---
name: tai-theme-tools-and-appendices
description: 'Use the Testing AI theme Tools and Appendices to plan, review, or teach related AI quality work. Applies concepts and techniques from the book to testing AI, AI-generated software, and non-deterministic systems when relevant.'
---

# Tools and Appendices

Skill name: `tai-theme-tools-and-appendices`

Based on **Testing AI: Engineering Confidence in AI Systems** by **Jason Arbon**.

## Theme Purpose

Use these approaches when creating executive summaries, release checklists, eval reports, worked examples, templates, governance, taxonomies, glossaries, prompt cases, MCP checks, agentic workflow guidance, SKILLS.md tests, Jank review loops, AI failure maps, fail-safe designs, and variance-aware measurement infrastructure.

Apply these concepts when testing AI, AI-generated software, model-backed features, agents, search, chatbots, RAG systems, generated code, dynamic interfaces, or other software whose behavior can vary across runs, users, data, tools, or time.

## How To Use This Theme

- Identify the behavior, capability, risk, or release decision being evaluated.
- Choose the relevant concepts below and turn them into concrete eval cases, samples, traces, checks, rubrics, metrics, or release gates.
- Prefer evidence that supports a decision: ship, canary, hold, rollback, or collect more samples.
- Report by slices and severe failures when averages hide risk.
- Preserve enough evidence that another person or agent can understand what was tested, how it was measured, and why the recommendation follows.

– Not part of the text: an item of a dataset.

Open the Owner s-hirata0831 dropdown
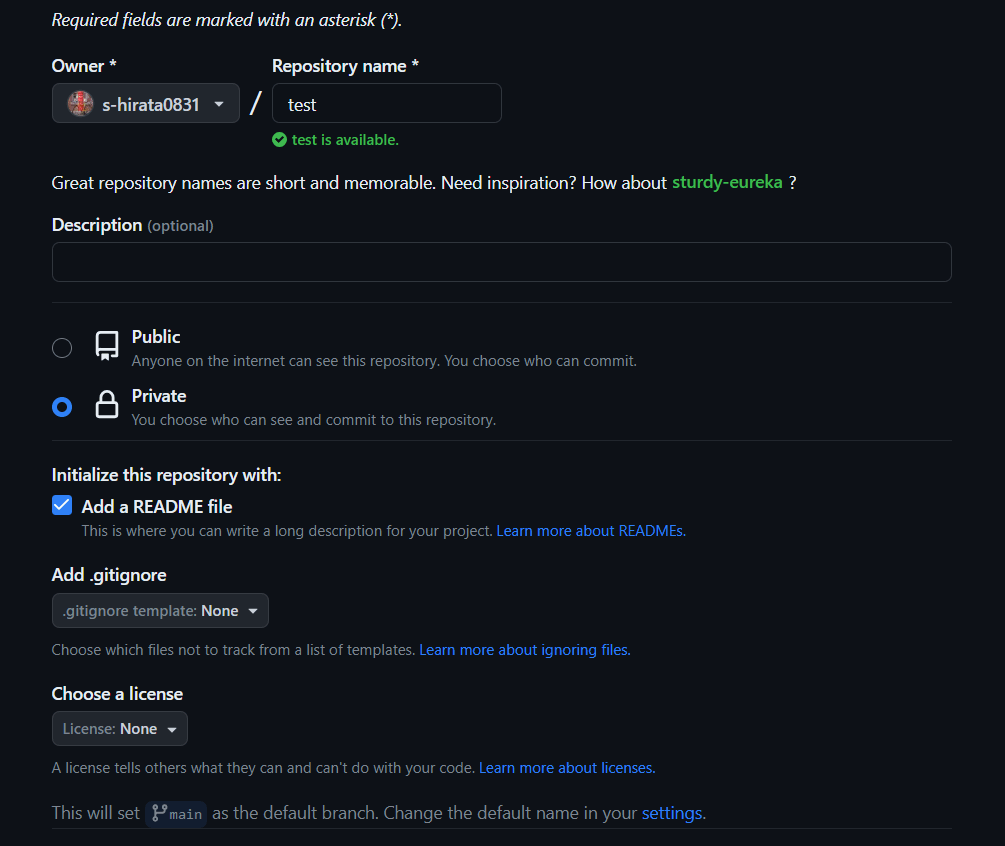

## Concepts And Techniques To Apply

- Create executive summaries, release checklists, eval reports, governance artifacts, failure taxonomies, glossaries, and reusable templates.
- Use worked examples to turn fuzzy AI quality into concrete cases, rubrics, samples, traces, and decisions.
- Test prompt inputs, chatbot inputs, MCP workflows, agentic workflows, SKILLS.md files, Jank-style review loops, and fail-safe behavior.
- Build measurement infrastructure that understands variance, repeated runs, high-water marks, and uncertainty.
- Use tools and templates to make quality work repeatable, inspectable, and teachable.

## Reporting Guidance

- State what was tested and what population the evidence represents.
- Explain uncertainty, missing coverage, severe failures, and known blind spots.
- Connect findings to a concrete decision or next action.
- Use topic-specific chapter skills only when deeper detail is needed; this theme skill should stand alone as practical guidance.